Given problem: Extract every line from the entries below that contains the word "medal".

Rows:
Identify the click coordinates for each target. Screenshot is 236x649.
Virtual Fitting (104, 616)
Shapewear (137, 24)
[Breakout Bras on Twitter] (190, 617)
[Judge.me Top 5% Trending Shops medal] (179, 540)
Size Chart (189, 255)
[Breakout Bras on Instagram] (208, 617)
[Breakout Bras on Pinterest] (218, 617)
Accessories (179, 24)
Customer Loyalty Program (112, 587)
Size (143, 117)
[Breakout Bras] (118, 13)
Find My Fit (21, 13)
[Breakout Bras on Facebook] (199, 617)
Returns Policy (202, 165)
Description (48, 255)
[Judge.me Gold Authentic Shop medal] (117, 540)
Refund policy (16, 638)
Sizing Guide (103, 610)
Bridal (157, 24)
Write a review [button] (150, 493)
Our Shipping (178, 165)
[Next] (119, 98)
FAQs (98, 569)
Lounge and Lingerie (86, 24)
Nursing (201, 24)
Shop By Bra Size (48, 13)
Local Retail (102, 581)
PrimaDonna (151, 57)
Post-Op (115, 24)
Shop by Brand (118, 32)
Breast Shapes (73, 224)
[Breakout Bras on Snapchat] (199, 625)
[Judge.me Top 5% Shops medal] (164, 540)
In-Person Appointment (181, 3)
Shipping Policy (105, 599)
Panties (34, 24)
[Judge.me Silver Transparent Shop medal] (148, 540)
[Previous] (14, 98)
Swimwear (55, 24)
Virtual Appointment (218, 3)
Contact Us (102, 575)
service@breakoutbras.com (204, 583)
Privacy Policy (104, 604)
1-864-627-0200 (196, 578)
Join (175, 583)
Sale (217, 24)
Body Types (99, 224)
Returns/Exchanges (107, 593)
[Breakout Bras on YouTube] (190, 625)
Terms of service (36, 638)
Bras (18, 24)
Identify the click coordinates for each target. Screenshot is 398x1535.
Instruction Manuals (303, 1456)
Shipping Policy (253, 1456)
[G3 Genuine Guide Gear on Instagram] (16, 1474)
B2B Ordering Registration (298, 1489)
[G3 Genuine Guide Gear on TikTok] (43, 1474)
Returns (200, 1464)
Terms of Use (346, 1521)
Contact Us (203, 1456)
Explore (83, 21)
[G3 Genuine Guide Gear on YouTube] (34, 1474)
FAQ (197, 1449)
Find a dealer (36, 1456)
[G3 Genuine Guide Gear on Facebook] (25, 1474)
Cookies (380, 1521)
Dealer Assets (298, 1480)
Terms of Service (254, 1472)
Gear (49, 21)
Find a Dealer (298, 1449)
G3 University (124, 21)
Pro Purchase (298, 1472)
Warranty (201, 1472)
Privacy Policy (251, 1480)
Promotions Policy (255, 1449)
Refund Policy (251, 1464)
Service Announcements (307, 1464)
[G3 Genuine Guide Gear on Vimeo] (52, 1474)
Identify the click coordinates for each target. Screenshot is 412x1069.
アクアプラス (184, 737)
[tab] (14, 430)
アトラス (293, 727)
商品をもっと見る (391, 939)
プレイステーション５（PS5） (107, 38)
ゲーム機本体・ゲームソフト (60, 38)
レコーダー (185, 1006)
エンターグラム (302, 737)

Result below:
[Judge.me Top 5% Trending Shops medal] (179, 540)
[Judge.me Gold Authentic Shop medal] (117, 540)
[Judge.me Top 5% Shops medal] (164, 540)
[Judge.me Silver Transparent Shop medal] (148, 540)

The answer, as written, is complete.